=== Task requirements ===
Could you copy the data that follows exactly as written, but drop the pictures?

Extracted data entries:
================

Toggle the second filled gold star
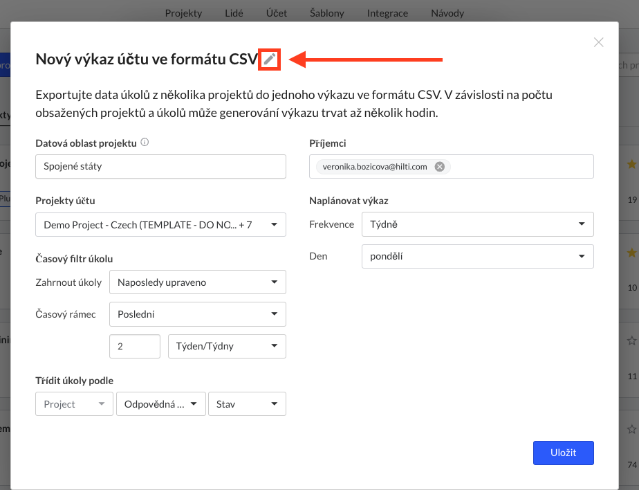Viewport: 639px width, 490px height. (631, 253)
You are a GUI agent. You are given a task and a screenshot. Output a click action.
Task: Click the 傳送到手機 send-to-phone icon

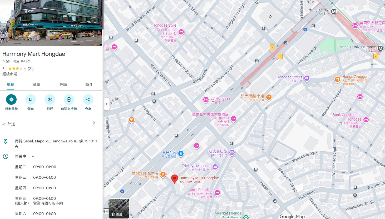pos(69,99)
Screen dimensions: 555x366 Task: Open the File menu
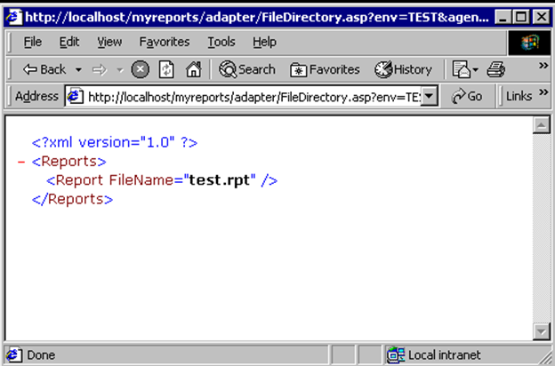[x=32, y=42]
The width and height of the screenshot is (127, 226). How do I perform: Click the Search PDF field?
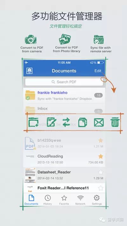point(64,82)
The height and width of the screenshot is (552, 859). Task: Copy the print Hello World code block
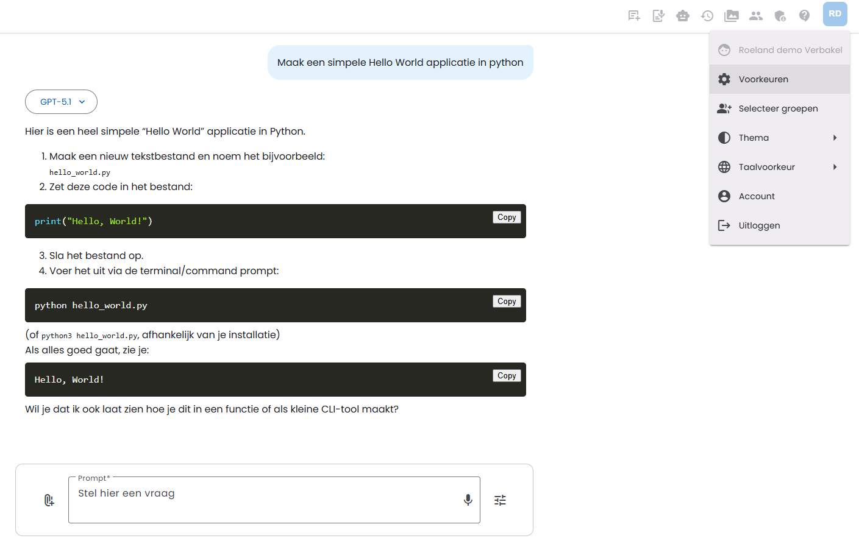pyautogui.click(x=507, y=218)
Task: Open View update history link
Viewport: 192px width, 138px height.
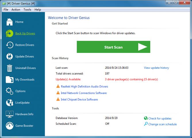Action: coord(156,68)
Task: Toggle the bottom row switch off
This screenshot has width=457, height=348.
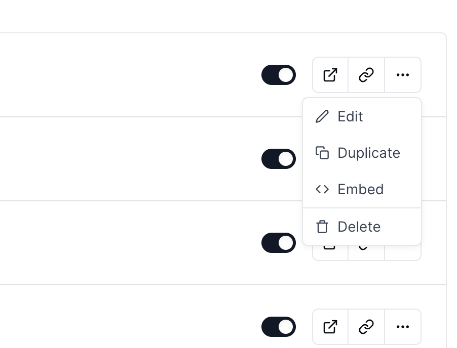Action: (278, 327)
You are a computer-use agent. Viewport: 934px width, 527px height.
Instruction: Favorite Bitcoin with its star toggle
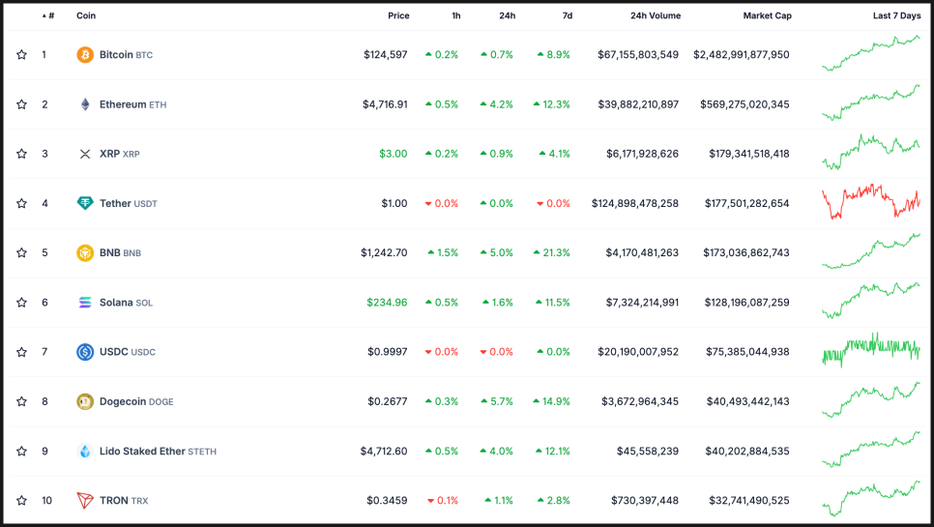(x=21, y=55)
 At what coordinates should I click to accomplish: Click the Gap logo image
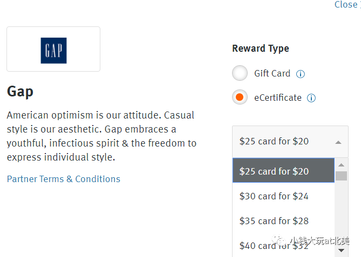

================

=== Completed task ===
Toggle the second filled gold star
Viewport: 639px width, 490px height. (631, 253)
You are a GUI agent. You are given a task and a screenshot. Output a click action.
Task: Click the 傳送到手機 send-to-phone icon

pos(69,99)
Screen dimensions: 555x366 Task: Open the File menu
[x=32, y=42]
The width and height of the screenshot is (127, 226). How do I perform: Click the Search PDF field?
point(64,82)
The height and width of the screenshot is (552, 859). Task: Copy the print Hello World code block
pyautogui.click(x=507, y=218)
Task: Open View update history link
Viewport: 192px width, 138px height.
Action: coord(156,68)
Task: Toggle the bottom row switch off
This screenshot has width=457, height=348.
Action: (278, 327)
You are a computer-use agent. Viewport: 934px width, 527px height.
Instruction: Favorite Bitcoin with its star toggle
(x=21, y=55)
 At what coordinates should I click to accomplish: Click the Gap logo image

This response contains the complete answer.